The time has come, not only for impeachment but also an original Gin Bitters cocktail, in this case, a variation on the mint julep recipe found in the Joy of Mixology from Gary Regan. Here, for your drinking pleasure is the ImPeachMint Julep: muddle a couple of mint leaves with 1 oz of demerera syrup in a collins glass, add 1.5 oz bourbon, I used Old Forester 1920 Prohibition style 115 proof because the times call for strong medicine, add 1.5 oz peach liqueur. I also added .25 oz Branca Menta to enhance the mint and cut the sweetness. It is also a reminder to Cheeto Mussolini that impeachment is a better fate than the one his Italian Fascist mentor met. Lightly stir the ingredients and add crushed ice to the collins glass, then garnish with a few fresh mint sprigs.

Trump’s actions have dragged our democracy far from what it is supposed to be, and without holding him accountable through impeachment restoring the rule of law will only be that much more difficult.

Let the Hearings begin!

Cheers!

The Mueller Aperitif

Premiere

Despite Attorney General Barr’s best impression of Kevin Bacon in Animal House today, all is not well in Trumplandia®.

Barr cannot move everyone along past the Mueller report because its contents — even redacted as they are — will not be easily dismissed.

As details of the investigation filter out, one thing above all is clear: the report is certainly not the end of the Trump/Russia matter. If it signifies the end of anything, it is the end of the beginning in getting to the bottom of what happened in 2016.

There are more questions today than there were yesterday. A key question has always been how so many Republicans could skip their patriotic duty and protect Trump. Some clarity is coming to that (looking at you Sen. Grassley) and bringing new questions.

The revelations of the report will spill out for a couple of days. Then the analyses and interpretations and speculation of what has been redacted will take center stage for a while. Then the hearings — Mueller, Cohen, others — will consume countless hours of air time (before, during and after the hearings).

Since we are just getting started, it is time for an apéritif. I suggest La Première from Rebekah Peppler’s book Apéritif. La Première is, according to Peppler, like taking the Italian aperitivo Americano and dropping it in the middle of France. Bonal replaces the Campari and Italian (sweet) vermouth is replaced by French (blanc, in this case) vermouth. It is:

1.5 oz Bonal

1.5 oz blanc vermouth

2 or 3 dashes of Angostura bitters (I used Orinoco bitters)

soda water

lemon peel

In an ice filled lowball glass, combine the Bonal, vermouth and bitters. Top with a splash of soda water, stir gently, finish with the lemon peel

Cheers!

Hunting (and Finding) Witches

Rye Witch

The Acting Attorney General Matt Whitaker would not answer questions from Congress today about whether he still considers the Mueller investigation to be a “witch hunt.”

Before Trump named the “Big Dick Toilet Salesman” (h/t @emptywheel) to the role that oversees Mueller’s efforts, Whitaker had echoed the witch hunt sentiments regularly spouted by Trumpists.

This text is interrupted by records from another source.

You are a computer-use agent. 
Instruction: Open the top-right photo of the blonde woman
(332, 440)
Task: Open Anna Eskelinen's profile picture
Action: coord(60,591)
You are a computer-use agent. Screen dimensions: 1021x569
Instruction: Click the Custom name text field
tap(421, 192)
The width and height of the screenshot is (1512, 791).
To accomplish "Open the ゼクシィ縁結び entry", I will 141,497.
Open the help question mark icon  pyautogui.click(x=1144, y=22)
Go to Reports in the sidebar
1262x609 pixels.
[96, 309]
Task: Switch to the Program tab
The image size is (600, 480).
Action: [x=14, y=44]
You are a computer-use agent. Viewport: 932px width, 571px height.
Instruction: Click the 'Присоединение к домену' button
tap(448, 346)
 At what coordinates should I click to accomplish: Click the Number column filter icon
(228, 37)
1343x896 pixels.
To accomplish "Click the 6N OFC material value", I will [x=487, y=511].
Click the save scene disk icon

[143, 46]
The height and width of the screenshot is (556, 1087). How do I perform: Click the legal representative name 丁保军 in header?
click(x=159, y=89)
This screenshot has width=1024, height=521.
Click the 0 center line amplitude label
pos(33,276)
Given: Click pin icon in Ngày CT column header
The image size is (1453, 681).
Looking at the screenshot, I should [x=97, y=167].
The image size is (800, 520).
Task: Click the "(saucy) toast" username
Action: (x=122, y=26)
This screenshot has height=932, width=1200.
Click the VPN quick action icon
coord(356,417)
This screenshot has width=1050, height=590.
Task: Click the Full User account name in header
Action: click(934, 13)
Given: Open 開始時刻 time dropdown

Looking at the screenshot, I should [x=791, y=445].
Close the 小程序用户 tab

While he may not own up to the words now, we can see that “Hot Tub Crime Machine” Whitaker (h/t @MollyJongFast) was just another attempt to disrupt and/or end the investigation.

Now that Democrats have control of the House of Representatives, real oversight can begin on the Trump administration and their swampy crime wave. Congressman Adam Schiff, Chairman of the House Intelligence Committee is also planning on looking beyond the administration to find those who have tried to interfere with Mueller (looking at you former chairman Nunes).

It will be interesting to see how the recent revelation from Jeff Bezos over the extortion attempt from Trump friend and National Enquirer owner David Pecker factors in to what Shiff is looking into. Some of Trump’s support in Congress seems a normal extension of the cliff Republicans have driven off. But, maybe he can uncover how others, like Senators Ted Cruz and Lindsey Graham, went from such big Trump opponents to orange-stained lapdogs.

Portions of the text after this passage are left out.